▸ **Exercise**
What you return must be the full listing, word for word, with no images in it.

▸ **Entries provided**
'''

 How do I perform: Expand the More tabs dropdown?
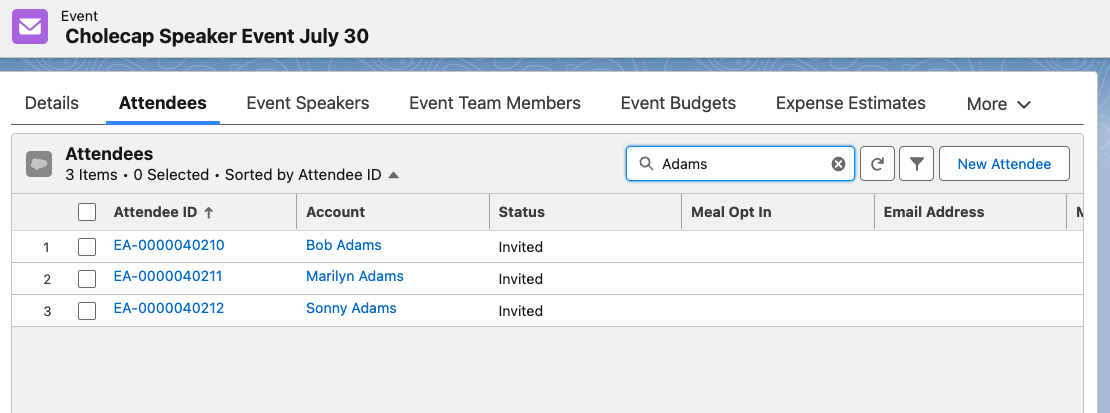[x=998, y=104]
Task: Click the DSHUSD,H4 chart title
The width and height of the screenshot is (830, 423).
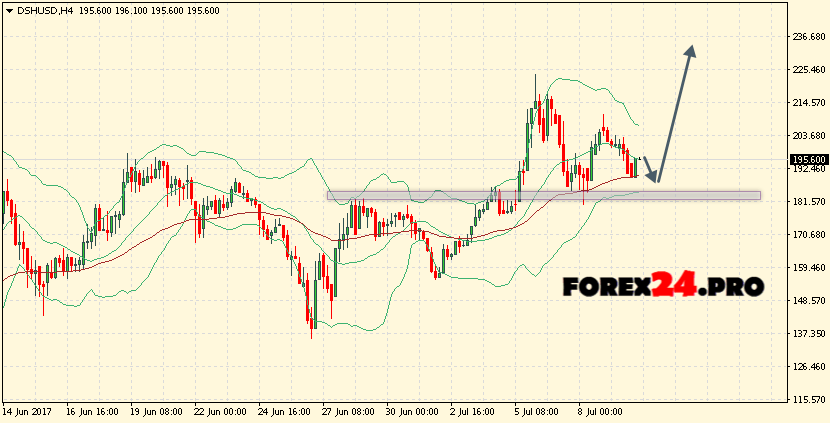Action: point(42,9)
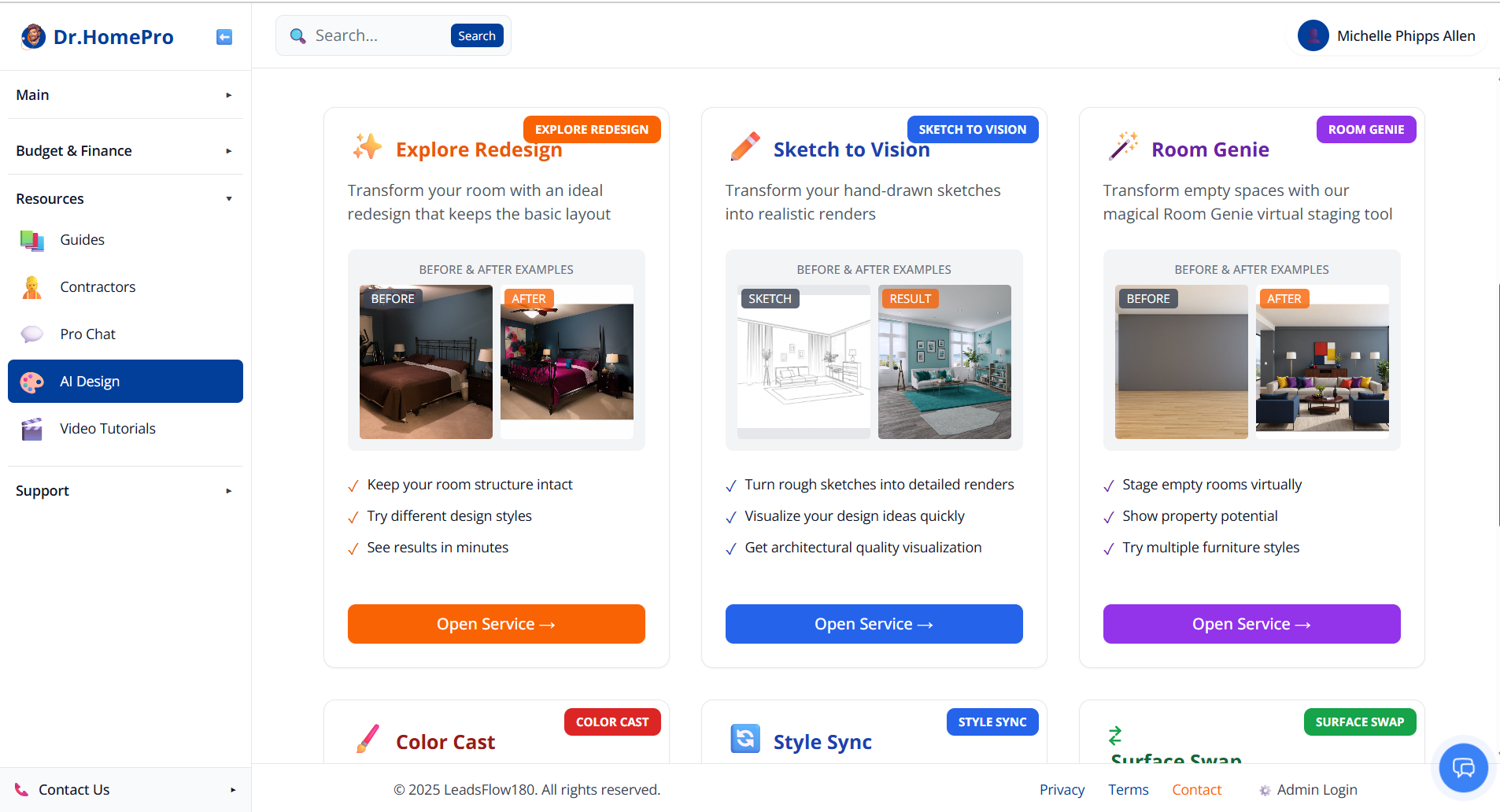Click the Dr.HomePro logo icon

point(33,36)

'''

▸ **Task response**
 How do I perform: Expand the More tabs dropdown?
[x=998, y=104]
Task: Click the DSHUSD,H4 chart title
The width and height of the screenshot is (830, 423).
Action: point(42,9)
Click the Dr.HomePro logo icon

point(33,36)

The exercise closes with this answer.